Mais le coup était déjà parti contre la porte.

« Fuis tant que cela est encore possible, reprit le garçon.

— Et toi, que fais-tu aux côtés de cette maison ? lui demanda-t-il.

— Je m'en vais prendre le trésor de notre hôte.

— Qui donc se risquerait à pareille entreprise ?

— Les pauvres, lui répondit-il simplement. »

L'enfant était effectivement vêtu de loques, ce qui suffisait à le reconnaître comme l'un de ces misérables enfants que l'on avait coutume d'abandonner dans la forêt. Mais, chose étonnante, celui-ci portait également de grosses bottes à ses pieds qui n'étaient pas sans revêtir une grande valeur. En l'observant ainsi, le jeune garçon fut saisi à la fois de honte et de pitié. Il rentra ses mains dans ses poches, et fut surpris d'y reconnaître les contours d'une pièce. Lui vint alors cette idée qu'il proposa à son compagnon :

« Ami, guide-moi au palais ! J'ai moins à t'offrir que ton ogre, mais c'est valeur plus sûre que ton entreprise hasardeuse, dit-il en présentant la pièce à son interlocuteur. »

C'est précisément à ce moment que la porte s'ouvrit. Les traits d'un ogre s'y dessinèrent. Lorsqu'il aperçut les deux enfants, il chercha à les attraper mais tous deux s'enfuirent en courant. Il s'élança alors à leur poursuite mais — reconnaissons que les ogres ont nature imposante, il fut bientôt contraint d'abandonner ses proies non sans émettre un long cri étouffé qui n'était pas sans trahir son essoufflement.

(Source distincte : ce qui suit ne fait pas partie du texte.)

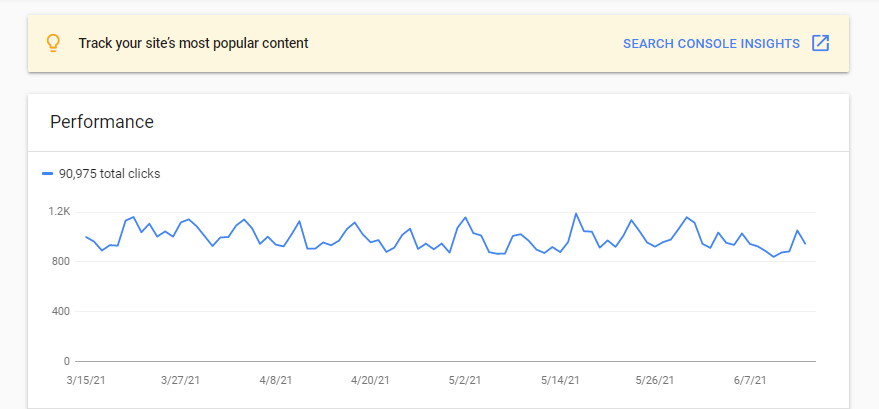Click the 6/7/21 date label

[x=750, y=380]
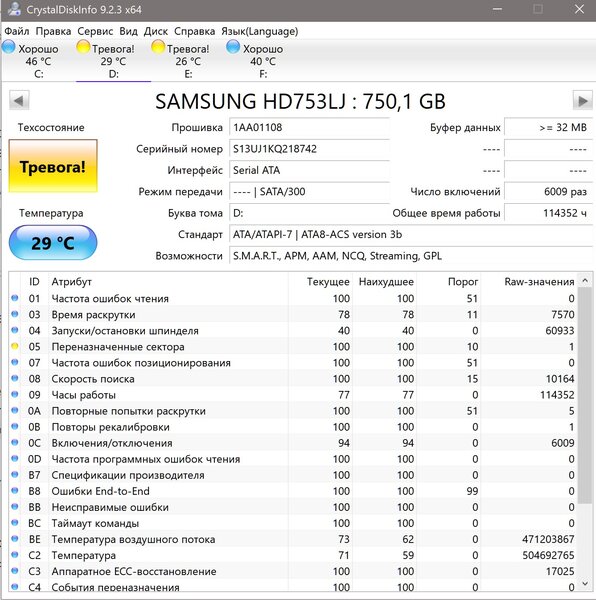Click scrollbar up arrow in attribute list
Screen dimensions: 596x600
click(x=585, y=281)
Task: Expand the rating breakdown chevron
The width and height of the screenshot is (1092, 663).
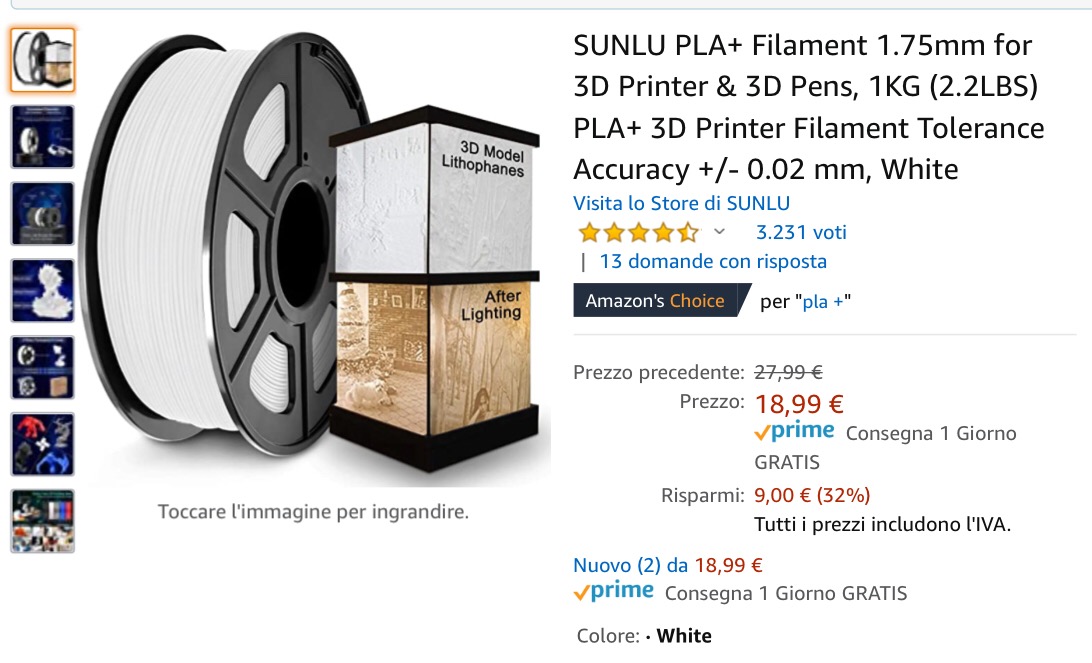Action: pos(718,232)
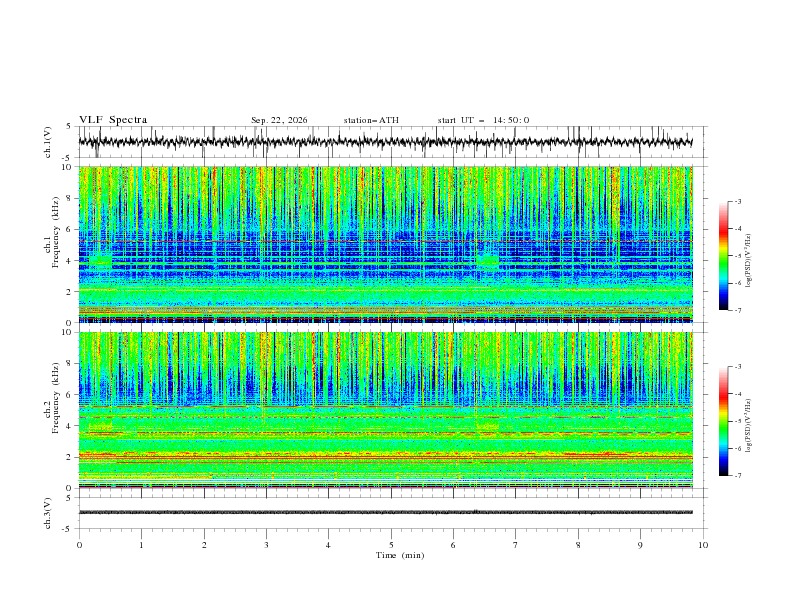Click the 9 minute tick on time axis
792x612 pixels.
640,545
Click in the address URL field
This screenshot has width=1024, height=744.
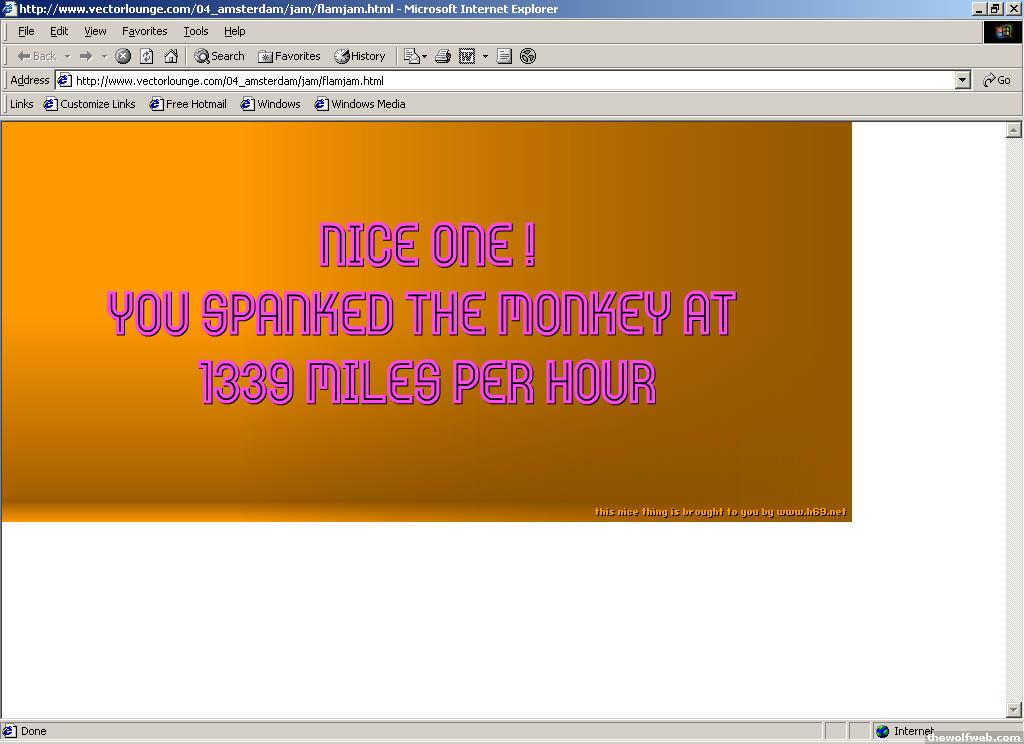pyautogui.click(x=500, y=80)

Lorsqu'ils se furent suffisamment éloignés de la créature, l'enfant accepta la proposition du jeune garçon, et tous deux s'enfoncèrent au milieu des bois. Ils n'eurent pas longtemps à cheminer car le palais leur apparut alors même qu'ils sortaient des bois. Après l'avoir amplement remercié, et après lui avoir remis son dû, le garçon se sépara de son guide. Il commença son ascension au château, celui-ci était perché dans les hauteurs d'une colline.

Il arriva devant la porte gardée par deux soldats. Pendant que le premier partait l'annoncer au roi, le second patientait avec lui au seuil de la demeure. Lorsqu'il fut reçu, il pénétra dans l'impressionnante bâtisse.

Au cœur de cette somptueuse salle, Sa Majesté le roi siégeait assise sur son trône, perchée au milieu de l'alignement des colonnes, et élevée sous les auras de lumière. À son arrivée, elle s'éclaircit la voix avant de prononcer ces quelques mots :

« Approche étranger, toi qui ose troubler mon repas ! »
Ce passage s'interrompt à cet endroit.